PCT patent application No. WO 02/022591 provides a process for resolution of pramipexole, which involves reacting racemic pramipexole with an acid to form a monobasic acid addition salt which is further converted into the dibasic acid addition salt.
The present inventors have now found a single step cost-effective process for the preparation of 2,6-diamino-4,5,6,7-tetrahydrobenzathiazole intermediate useful in preparation of pramipexole and salt thereof. The process involves converting N-(4-hydroxycyclohexyl)acetamide to 2,6-diamino-4,5,6,7-tetrahydrobenzathiazole which avoids the multiple isolation steps.
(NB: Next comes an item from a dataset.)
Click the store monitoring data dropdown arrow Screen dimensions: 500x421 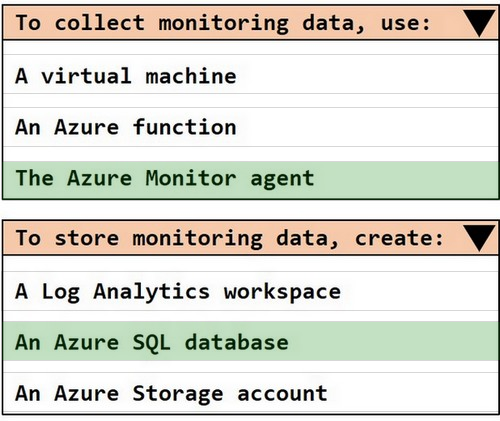click(479, 238)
The term "compound of Formula I or salt thereof in the present invention refers to a compound of Formula I or its monobasic or dibasic acid addition salt. The acid addition salt can be selected from inorganic or organic acid addition salt. The dibasic acid addition salt can be a mixed acid addition salt of two different acids. The term also includes hydrates, solvates and enantiomers of compound of Formula I acid addition or salt thereof.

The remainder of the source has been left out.